SELECTED PASSAGE -
* * * *

Etext prepared by John Bickers and Dagny

THROUGH THE BRAZILIAN WILDERNESS By Theodore
Roosevelt
Etext prepared by Dagny, [email protected] and John Bickers,
[email protected]

THROUGH THE BRAZILIAN WILDERNESS
BY
THEODORE ROOSEVELT

PREFACE
This is an account of a zoo-geographic reconnaissance through the
Brazilian hinterland.
The official and proper title of the expedition is that given it by the
Brazilian Government: Expedicao Scientifica Roosevelt- Rondon.
When I started from the United States, it was to make an expedition,
primarily concerned with mammalogy and ornithology, for the
American Museum of Natural History of New York. This was
undertaken under the auspices of Messrs. Osborn and Chapman, acting
on behalf of the Museum. In the body of this work I describe how the
scope of the expedition was enlarged, and how it was given a
geographic as well as a zoological character, in consequence of the
kind proposal of the Brazilian Secretary of State for Foreign Affairs,
General Lauro Muller. In its altered and enlarged form the expedition
was rendered possible only by the generous assistance of the Brazilian
Government. Throughout the body of the work will be found reference
after reference to my colleagues and companions of the expedition,
whose services to science I have endeavored to set forth, and for whom
I shall always feel the most cordial friendship and regard.
THEODORE ROOSEVELT. SAGAMORE HILL, September 1, 1914

THROUGH THE BRAZILIAN WILDERNESS

I. THE START
One day in 1908, when my presidential term was coming to a close,
Father Zahm, a priest whom I knew, came in to call on me. Father
Zahm and I had been cronies for some time, because we were both of
us fond of Dante and of history and of science--I had always
commended to theologians his book, "Evolution and Dogma." He was
an Ohio boy, and his early schooling had been obtained in old-time
American fashion in a little log school; where, by the way, one of the
other boys was Januarius Aloysius MacGahan, afterward the famous
war correspondent and friend of Skobeloff. Father Zahm told me that
MacGahan even at that time added an utter fearlessness to chivalric
tenderness for the weak, and was the defender of any small boy who
was oppressed by a larger one. Later Father Zahm was at Notre Dame
University, in Indiana, with Maurice Egan, whom, when I was

President, I appointed minister to Denmark.

* * * *

Records for locating displayed items
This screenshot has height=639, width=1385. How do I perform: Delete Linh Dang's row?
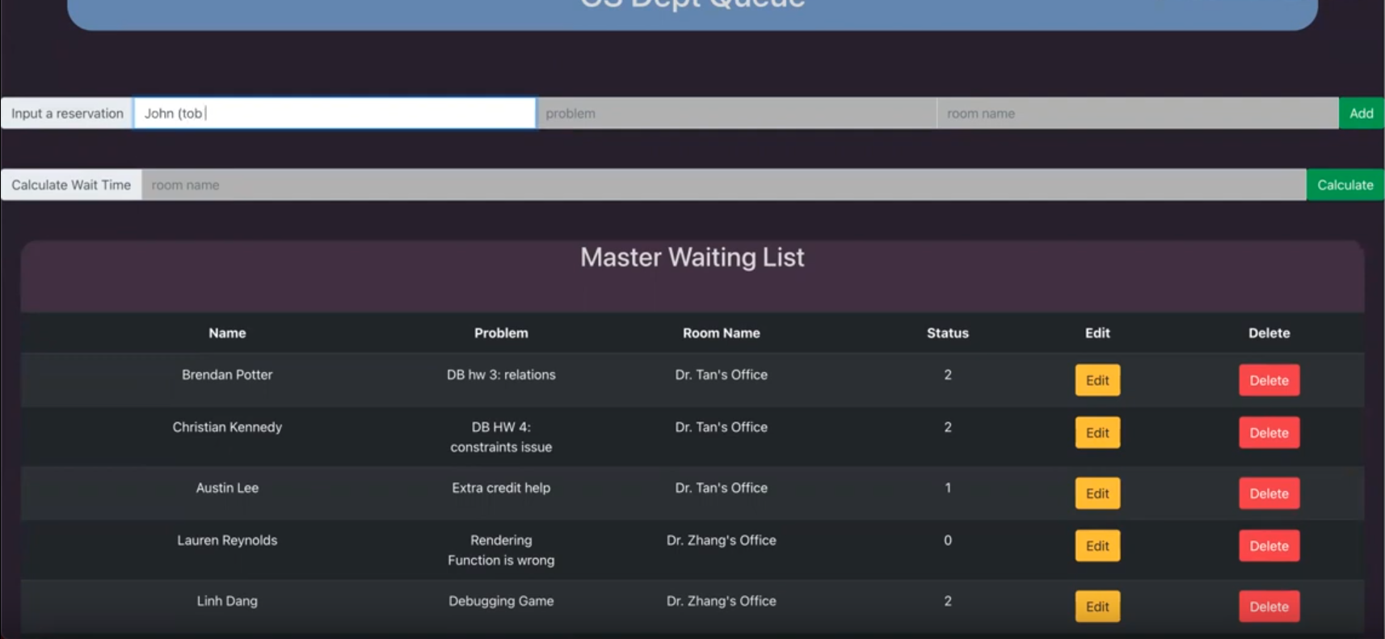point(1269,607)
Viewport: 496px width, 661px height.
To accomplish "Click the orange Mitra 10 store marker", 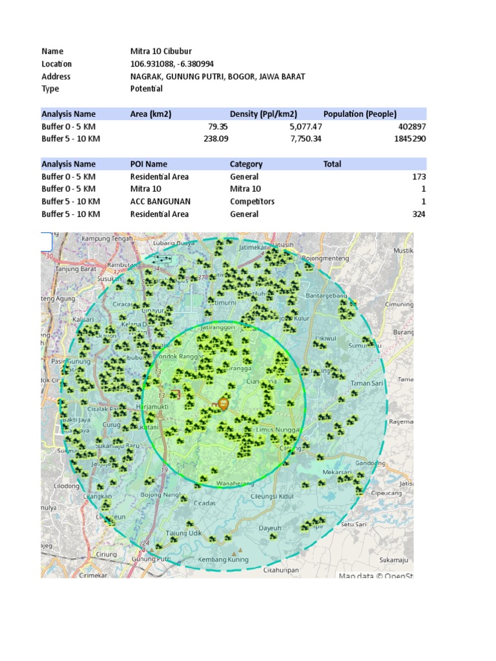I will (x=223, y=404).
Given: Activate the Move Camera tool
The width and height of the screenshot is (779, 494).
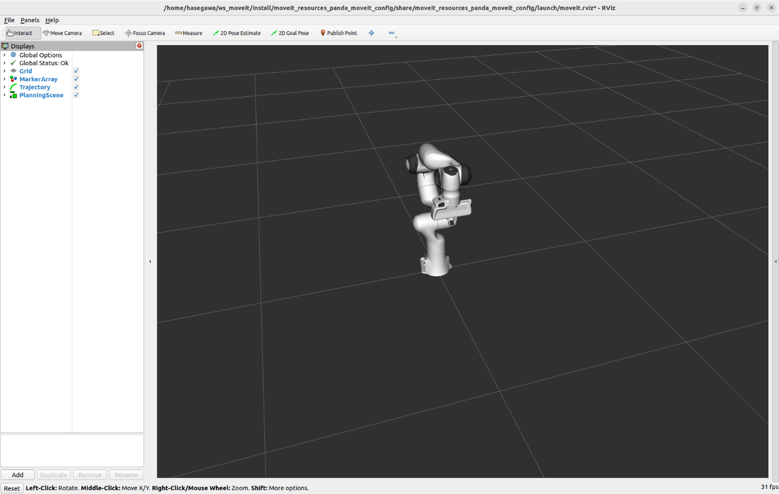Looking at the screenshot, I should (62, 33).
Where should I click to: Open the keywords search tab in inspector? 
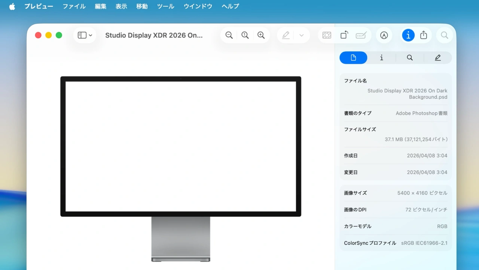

* * * *

STATED EXERCISE - Extend the account of the Brazilian expedition at the top of the page, picking up right after its final sentence about Maurice Egan.

THE ANSWER -
On the occasion in question Father Zahm had just returned from a trip
across the Andes and down the Amazon, and came in to propose that
after I left the presidency he and I should go up the Paraguay into the
interior of South America. At the time I wished to go to Africa, and so
the subject was dropped; but from time to time afterward we talked it
over. Five years later, in the spring of 1913, I accepted invitations
conveyed through the governments of Argentina and Brazil to address
certain learned bodies in these countries. Then it occurred to me that,
instead of making the conventional tourist trip purely by sea round
South America, after I had finished my lectures I would come north
through the middle of the continent into the valley of the Amazon; and
I decided to write Father Zahm and tell him my intentions. Before
doing so, however, I desired to see the authorities of the American
Museum of Natural History, in New York City, to find out whether
they cared to have me take a couple of naturalists with me into Brazil
and make a collecting trip for the museum.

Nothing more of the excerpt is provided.